*Source text*.

Third place at the Hardware Venture Launchpad went to Smado, a home automation start-up that combines Google API and Blueetooth to open and close home doors from a mobile phone. Midhu V Sankar and his co-founder designed a small, stick motor for the inside of a door, while the outside side remains unchanged. If the homeowner is absent and a cleaner needs access, for instance, the homeowner can send a code to the cleaner´s mobile to gain entry by unlocking the door via the motor.

“This small motor turns and works with a battery,” explains Mr Sankar. “It is the first time to design something in hardware and, seriously, we didn´t think in being in the final three,” he says. Mr Sankar believe Smado's market niche is in the United States, where at least half of the 125 million homes use smart doors. Smado wants to service 1 million: “The US people have a vision in helping new start-ups, they don´t need the product. If something goes wrong with the product in the GCC, they will sue us," Mr Sankar points out. "In the MENA region they need quality product.”

*Records from a collection*.
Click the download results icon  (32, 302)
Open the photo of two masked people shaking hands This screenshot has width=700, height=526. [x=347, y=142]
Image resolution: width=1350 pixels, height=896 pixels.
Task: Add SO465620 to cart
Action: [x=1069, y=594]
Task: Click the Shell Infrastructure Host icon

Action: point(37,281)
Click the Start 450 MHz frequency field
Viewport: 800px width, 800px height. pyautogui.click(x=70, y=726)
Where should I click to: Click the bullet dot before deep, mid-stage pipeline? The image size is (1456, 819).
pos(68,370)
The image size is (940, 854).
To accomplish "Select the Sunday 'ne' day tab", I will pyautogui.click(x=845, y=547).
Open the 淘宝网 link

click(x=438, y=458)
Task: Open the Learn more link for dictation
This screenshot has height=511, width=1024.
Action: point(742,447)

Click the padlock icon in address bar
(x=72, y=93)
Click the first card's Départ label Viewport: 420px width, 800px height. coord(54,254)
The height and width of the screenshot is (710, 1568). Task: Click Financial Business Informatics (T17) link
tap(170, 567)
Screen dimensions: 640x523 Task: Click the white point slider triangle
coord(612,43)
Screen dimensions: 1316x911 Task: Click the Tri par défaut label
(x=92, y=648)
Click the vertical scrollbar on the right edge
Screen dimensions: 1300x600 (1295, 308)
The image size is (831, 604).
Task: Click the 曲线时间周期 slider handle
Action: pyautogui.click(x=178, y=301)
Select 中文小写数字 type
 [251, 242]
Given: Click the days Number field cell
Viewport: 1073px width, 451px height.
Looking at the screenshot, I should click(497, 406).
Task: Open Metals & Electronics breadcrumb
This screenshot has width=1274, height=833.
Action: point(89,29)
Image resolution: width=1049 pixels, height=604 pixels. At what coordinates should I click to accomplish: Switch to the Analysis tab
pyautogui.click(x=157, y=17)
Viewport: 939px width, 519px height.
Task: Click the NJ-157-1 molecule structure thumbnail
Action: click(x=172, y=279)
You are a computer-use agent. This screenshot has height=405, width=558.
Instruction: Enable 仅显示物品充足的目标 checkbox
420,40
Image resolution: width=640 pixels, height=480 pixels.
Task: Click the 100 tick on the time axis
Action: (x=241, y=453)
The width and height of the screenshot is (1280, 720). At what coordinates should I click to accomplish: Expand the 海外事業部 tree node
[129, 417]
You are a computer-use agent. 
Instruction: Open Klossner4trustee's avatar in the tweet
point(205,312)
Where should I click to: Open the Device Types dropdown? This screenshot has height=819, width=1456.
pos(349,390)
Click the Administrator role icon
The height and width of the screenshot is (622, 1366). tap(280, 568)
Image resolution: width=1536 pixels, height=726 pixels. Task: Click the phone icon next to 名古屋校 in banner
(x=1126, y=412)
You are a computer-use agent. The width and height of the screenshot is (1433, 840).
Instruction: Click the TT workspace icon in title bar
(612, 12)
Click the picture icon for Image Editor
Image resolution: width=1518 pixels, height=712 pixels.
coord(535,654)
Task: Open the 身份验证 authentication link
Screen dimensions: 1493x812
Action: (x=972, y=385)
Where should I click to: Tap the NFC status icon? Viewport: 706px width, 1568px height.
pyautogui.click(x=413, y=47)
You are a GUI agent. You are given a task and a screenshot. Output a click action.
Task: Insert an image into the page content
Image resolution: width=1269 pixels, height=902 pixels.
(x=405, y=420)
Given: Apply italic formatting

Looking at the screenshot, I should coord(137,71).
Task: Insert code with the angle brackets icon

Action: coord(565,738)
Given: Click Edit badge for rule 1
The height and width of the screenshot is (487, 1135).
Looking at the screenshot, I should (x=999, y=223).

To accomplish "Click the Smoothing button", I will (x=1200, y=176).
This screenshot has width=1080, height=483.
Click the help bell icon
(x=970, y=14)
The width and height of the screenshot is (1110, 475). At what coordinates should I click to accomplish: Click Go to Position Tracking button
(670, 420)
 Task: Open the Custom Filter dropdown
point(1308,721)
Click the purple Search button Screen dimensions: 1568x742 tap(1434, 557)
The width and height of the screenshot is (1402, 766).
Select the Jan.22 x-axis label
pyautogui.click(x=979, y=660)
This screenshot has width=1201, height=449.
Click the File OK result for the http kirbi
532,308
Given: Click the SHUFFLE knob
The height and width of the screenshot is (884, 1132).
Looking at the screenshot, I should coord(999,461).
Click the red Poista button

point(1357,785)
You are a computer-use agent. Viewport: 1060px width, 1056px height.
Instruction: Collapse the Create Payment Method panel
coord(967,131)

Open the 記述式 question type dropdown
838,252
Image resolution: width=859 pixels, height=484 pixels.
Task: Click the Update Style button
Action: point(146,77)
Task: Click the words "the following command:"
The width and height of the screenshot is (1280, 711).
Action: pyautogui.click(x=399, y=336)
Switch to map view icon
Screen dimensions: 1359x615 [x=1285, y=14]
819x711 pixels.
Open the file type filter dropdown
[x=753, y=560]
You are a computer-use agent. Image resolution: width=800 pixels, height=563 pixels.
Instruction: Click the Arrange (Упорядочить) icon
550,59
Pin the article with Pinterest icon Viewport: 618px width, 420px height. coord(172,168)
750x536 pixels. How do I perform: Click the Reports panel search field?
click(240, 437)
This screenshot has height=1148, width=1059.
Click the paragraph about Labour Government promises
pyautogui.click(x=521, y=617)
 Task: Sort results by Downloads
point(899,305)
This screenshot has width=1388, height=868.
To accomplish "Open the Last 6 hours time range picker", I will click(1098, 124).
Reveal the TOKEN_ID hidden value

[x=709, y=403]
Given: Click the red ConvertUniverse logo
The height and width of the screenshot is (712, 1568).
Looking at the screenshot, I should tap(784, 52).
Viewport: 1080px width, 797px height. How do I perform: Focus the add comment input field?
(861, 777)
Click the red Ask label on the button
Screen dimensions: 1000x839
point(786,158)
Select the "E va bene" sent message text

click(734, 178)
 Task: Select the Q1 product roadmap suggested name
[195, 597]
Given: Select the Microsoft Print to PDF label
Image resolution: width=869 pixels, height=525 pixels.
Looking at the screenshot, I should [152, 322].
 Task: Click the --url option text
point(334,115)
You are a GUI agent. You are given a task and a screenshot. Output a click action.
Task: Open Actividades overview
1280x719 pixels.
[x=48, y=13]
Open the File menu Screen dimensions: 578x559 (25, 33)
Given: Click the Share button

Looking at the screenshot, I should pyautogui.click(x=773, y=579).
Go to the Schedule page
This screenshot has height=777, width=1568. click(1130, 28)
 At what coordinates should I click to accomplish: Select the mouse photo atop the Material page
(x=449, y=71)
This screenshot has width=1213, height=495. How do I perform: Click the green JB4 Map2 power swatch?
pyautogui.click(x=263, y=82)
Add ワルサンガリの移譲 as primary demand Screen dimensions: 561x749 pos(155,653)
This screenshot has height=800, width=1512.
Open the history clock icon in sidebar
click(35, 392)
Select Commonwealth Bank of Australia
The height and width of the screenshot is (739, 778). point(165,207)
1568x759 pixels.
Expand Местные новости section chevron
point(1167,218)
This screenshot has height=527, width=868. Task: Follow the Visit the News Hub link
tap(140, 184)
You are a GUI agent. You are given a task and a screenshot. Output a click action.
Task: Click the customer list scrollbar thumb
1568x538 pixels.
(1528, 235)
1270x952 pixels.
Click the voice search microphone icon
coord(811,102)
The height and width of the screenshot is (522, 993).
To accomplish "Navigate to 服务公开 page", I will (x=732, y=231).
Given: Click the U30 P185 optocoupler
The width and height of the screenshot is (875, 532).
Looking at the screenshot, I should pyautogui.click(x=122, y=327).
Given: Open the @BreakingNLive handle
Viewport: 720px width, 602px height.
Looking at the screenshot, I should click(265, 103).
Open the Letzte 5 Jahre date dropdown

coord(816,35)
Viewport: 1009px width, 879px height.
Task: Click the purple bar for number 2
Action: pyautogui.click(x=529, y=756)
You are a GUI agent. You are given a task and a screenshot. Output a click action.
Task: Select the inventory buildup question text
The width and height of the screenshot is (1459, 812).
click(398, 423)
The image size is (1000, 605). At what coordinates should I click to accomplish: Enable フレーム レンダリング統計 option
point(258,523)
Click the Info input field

*Set of tasks*.
1 > Answer these from the article about Smado:
(a) What place did Smado take at the Hardware Venture Launchpad?
(b) According to Mr Sankar, what does the small motor work with?
(c) How many homes does Smado want to service?
2 > Continue the article about Smado from where it stops.

*Results of the exercise*.
1 >
(a) Third place.
(b) A battery.
(c) 1 million.

2 >
Project Realise, meanwhile, is a start-up that will go to Shenzen to build Protero 1.0. It is behind an electronic device that shreds plastic bottles and extrudes 3D printer filaments to generate more 3D filament, says Phillipus Vorster, the co-founder and CEO of Project Realise. “At university we have to pay for filament, and none of us can afford it," he says.

"At the same time, I wanted to make a difference because there is a tremendous amount of waste of plastic." The start-up intends to install the devices in the 32,600 educational institutions across the GCC to educate customers in a business that Mr Vorstar forecasts will grow to $10 billion in the next 10 years.